Data extracted from a collection:
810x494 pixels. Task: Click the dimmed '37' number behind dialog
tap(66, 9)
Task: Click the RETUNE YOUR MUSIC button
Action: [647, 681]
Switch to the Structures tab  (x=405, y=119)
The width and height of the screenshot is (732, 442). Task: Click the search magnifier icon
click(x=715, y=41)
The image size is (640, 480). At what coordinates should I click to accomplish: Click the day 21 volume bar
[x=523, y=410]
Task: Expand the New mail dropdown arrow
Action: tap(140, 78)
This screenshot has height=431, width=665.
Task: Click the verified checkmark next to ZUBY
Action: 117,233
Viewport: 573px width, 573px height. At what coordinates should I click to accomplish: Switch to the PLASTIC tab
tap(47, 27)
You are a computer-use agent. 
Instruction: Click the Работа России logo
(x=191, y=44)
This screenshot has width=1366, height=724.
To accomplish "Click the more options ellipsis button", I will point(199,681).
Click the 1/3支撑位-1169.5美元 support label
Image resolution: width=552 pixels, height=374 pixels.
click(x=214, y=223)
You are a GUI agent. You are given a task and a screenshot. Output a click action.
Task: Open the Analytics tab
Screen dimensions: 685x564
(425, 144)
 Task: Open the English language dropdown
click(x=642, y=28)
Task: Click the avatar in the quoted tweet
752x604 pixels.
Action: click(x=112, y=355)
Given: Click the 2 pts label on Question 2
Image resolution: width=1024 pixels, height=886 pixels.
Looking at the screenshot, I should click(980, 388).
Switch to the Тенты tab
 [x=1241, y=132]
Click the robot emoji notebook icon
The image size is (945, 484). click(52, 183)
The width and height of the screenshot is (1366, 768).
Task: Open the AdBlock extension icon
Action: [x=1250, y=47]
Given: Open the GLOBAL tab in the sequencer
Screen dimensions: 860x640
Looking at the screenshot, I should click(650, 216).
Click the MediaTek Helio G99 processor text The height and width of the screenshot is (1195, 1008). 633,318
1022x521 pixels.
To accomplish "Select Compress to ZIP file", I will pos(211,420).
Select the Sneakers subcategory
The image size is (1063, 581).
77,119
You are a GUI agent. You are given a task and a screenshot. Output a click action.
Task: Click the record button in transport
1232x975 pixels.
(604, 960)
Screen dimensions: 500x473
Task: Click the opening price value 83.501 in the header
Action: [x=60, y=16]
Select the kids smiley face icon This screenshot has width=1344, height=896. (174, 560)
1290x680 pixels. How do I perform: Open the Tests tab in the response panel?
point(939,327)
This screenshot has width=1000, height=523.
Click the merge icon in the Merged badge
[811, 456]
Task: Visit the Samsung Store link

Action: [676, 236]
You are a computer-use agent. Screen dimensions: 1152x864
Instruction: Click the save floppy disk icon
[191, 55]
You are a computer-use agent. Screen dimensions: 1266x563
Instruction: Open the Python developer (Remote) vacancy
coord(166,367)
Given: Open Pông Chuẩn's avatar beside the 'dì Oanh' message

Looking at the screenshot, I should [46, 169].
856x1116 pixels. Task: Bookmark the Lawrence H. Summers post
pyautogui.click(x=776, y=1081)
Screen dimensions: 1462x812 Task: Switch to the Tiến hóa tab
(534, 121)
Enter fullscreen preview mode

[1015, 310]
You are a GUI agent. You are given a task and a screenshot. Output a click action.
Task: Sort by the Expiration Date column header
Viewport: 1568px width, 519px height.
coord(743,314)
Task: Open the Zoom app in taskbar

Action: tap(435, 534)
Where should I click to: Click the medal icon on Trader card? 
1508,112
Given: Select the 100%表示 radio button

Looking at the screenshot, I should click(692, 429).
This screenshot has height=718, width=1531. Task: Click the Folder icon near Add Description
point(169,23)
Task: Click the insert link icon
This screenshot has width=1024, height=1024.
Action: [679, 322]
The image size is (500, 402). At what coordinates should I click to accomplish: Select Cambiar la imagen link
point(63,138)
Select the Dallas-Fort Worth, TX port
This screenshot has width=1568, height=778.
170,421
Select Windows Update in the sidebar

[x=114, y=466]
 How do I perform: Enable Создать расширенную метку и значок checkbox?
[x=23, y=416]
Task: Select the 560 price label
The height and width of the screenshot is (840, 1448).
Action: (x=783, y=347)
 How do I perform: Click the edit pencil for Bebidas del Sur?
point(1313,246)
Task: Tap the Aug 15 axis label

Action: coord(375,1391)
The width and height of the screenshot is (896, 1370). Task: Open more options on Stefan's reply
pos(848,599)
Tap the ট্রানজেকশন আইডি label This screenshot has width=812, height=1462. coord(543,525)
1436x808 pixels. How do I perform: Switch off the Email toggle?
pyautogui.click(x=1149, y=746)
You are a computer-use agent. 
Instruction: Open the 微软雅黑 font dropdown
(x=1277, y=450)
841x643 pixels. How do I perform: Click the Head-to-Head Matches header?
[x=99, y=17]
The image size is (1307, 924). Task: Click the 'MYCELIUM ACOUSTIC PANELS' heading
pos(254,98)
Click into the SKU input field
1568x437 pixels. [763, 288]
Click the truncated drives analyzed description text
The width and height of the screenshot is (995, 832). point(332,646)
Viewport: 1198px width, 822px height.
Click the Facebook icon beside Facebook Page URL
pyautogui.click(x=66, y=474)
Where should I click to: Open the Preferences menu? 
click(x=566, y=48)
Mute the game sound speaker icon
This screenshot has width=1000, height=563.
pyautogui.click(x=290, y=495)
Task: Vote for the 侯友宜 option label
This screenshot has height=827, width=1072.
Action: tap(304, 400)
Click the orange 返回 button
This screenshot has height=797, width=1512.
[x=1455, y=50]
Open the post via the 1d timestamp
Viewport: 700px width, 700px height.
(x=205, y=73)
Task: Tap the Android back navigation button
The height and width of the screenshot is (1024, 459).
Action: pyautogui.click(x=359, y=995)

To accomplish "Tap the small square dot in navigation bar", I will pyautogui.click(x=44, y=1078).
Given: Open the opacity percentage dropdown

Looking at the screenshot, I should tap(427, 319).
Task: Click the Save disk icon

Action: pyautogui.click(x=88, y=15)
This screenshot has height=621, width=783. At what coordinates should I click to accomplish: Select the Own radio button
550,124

▶ _EXERCISE BRIEF_
Give the entries again in full, exactly as they are written.

▶ _TASK RESPONSE_
810x494 pixels. Task: Click the dimmed '37' number behind dialog
tap(66, 9)
Task: Click the RETUNE YOUR MUSIC button
Action: [647, 681]
Switch to the Structures tab  (x=405, y=119)
The width and height of the screenshot is (732, 442). Task: Click the search magnifier icon
click(x=715, y=41)
The image size is (640, 480). At what coordinates should I click to accomplish: Click the day 21 volume bar
[x=523, y=410]
Task: Expand the New mail dropdown arrow
Action: tap(140, 78)
This screenshot has height=431, width=665.
Task: Click the verified checkmark next to ZUBY
Action: 117,233
Viewport: 573px width, 573px height. At what coordinates should I click to accomplish: Switch to the PLASTIC tab
tap(47, 27)
You are a computer-use agent. 
Instruction: Click the Работа России logo
(x=191, y=44)
This screenshot has width=1366, height=724.
To accomplish "Click the more options ellipsis button", I will point(199,681).
Click the 1/3支撑位-1169.5美元 support label
Image resolution: width=552 pixels, height=374 pixels.
click(x=214, y=223)
You are a GUI agent. You are given a task and a screenshot. Output a click action.
Task: Open the Analytics tab
Screen dimensions: 685x564
(425, 144)
 Task: Open the English language dropdown
click(x=642, y=28)
Task: Click the avatar in the quoted tweet
752x604 pixels.
Action: click(x=112, y=355)
Given: Click the 2 pts label on Question 2
Image resolution: width=1024 pixels, height=886 pixels.
Looking at the screenshot, I should click(980, 388).
Switch to the Тенты tab
 [x=1241, y=132]
Click the robot emoji notebook icon
The image size is (945, 484). click(52, 183)
The width and height of the screenshot is (1366, 768).
Task: Open the AdBlock extension icon
Action: [x=1250, y=47]
Given: Open the GLOBAL tab in the sequencer
Screen dimensions: 860x640
Looking at the screenshot, I should click(650, 216).
Click the MediaTek Helio G99 processor text The height and width of the screenshot is (1195, 1008). 633,318
1022x521 pixels.
To accomplish "Select Compress to ZIP file", I will pos(211,420).
Select the Sneakers subcategory
The image size is (1063, 581).
77,119
You are a GUI agent. You are given a task and a screenshot. Output a click action.
Task: Click the record button in transport
1232x975 pixels.
(604, 960)
Screen dimensions: 500x473
Task: Click the opening price value 83.501 in the header
Action: [x=60, y=16]
Select the kids smiley face icon This screenshot has width=1344, height=896. (174, 560)
1290x680 pixels. How do I perform: Open the Tests tab in the response panel?
point(939,327)
This screenshot has width=1000, height=523.
Click the merge icon in the Merged badge
[811, 456]
Task: Visit the Samsung Store link

Action: [676, 236]
You are a computer-use agent. Screen dimensions: 1152x864
Instruction: Click the save floppy disk icon
[191, 55]
You are a computer-use agent. Screen dimensions: 1266x563
Instruction: Open the Python developer (Remote) vacancy
coord(166,367)
Given: Open Pông Chuẩn's avatar beside the 'dì Oanh' message

Looking at the screenshot, I should [46, 169].
856x1116 pixels. Task: Bookmark the Lawrence H. Summers post
pyautogui.click(x=776, y=1081)
Screen dimensions: 1462x812 Task: Switch to the Tiến hóa tab
(534, 121)
Enter fullscreen preview mode

[1015, 310]
You are a GUI agent. You are given a task and a screenshot. Output a click action.
Task: Sort by the Expiration Date column header
Viewport: 1568px width, 519px height.
coord(743,314)
Task: Open the Zoom app in taskbar

Action: tap(435, 534)
Where should I click to: Click the medal icon on Trader card? 
1508,112
Given: Select the 100%表示 radio button

Looking at the screenshot, I should click(692, 429).
This screenshot has height=718, width=1531. Task: Click the Folder icon near Add Description
point(169,23)
Task: Click the insert link icon
This screenshot has width=1024, height=1024.
Action: [679, 322]
The image size is (500, 402). At what coordinates should I click to accomplish: Select Cambiar la imagen link
point(63,138)
Select the Dallas-Fort Worth, TX port
This screenshot has width=1568, height=778.
170,421
Select Windows Update in the sidebar

[x=114, y=466]
 How do I perform: Enable Создать расширенную метку и значок checkbox?
[x=23, y=416]
Task: Select the 560 price label
The height and width of the screenshot is (840, 1448).
Action: (x=783, y=347)
 How do I perform: Click the edit pencil for Bebidas del Sur?
point(1313,246)
Task: Tap the Aug 15 axis label

Action: coord(375,1391)
The width and height of the screenshot is (896, 1370). Task: Open more options on Stefan's reply
pos(848,599)
Tap the ট্রানজেকশন আইডি label This screenshot has width=812, height=1462. coord(543,525)
1436x808 pixels. How do I perform: Switch off the Email toggle?
pyautogui.click(x=1149, y=746)
You are a computer-use agent. 
Instruction: Open the 微软雅黑 font dropdown
(x=1277, y=450)
841x643 pixels. How do I perform: Click the Head-to-Head Matches header?
[x=99, y=17]
The image size is (1307, 924). Task: Click the 'MYCELIUM ACOUSTIC PANELS' heading
pos(254,98)
Click into the SKU input field
1568x437 pixels. [763, 288]
Click the truncated drives analyzed description text
The width and height of the screenshot is (995, 832). point(332,646)
Viewport: 1198px width, 822px height.
Click the Facebook icon beside Facebook Page URL
pyautogui.click(x=66, y=474)
Where should I click to: Open the Preferences menu? 
click(x=566, y=48)
Mute the game sound speaker icon
This screenshot has width=1000, height=563.
pyautogui.click(x=290, y=495)
Task: Vote for the 侯友宜 option label
This screenshot has height=827, width=1072.
Action: tap(304, 400)
Click the orange 返回 button
This screenshot has height=797, width=1512.
[x=1455, y=50]
Open the post via the 1d timestamp
Viewport: 700px width, 700px height.
(x=205, y=73)
Task: Tap the Android back navigation button
The height and width of the screenshot is (1024, 459).
Action: pyautogui.click(x=359, y=995)

To accomplish "Tap the small square dot in navigation bar", I will pyautogui.click(x=44, y=1078).
Given: Open the opacity percentage dropdown

Looking at the screenshot, I should tap(427, 319).
Task: Click the Save disk icon

Action: pyautogui.click(x=88, y=15)
This screenshot has height=621, width=783. At what coordinates should I click to accomplish: Select the Own radio button
550,124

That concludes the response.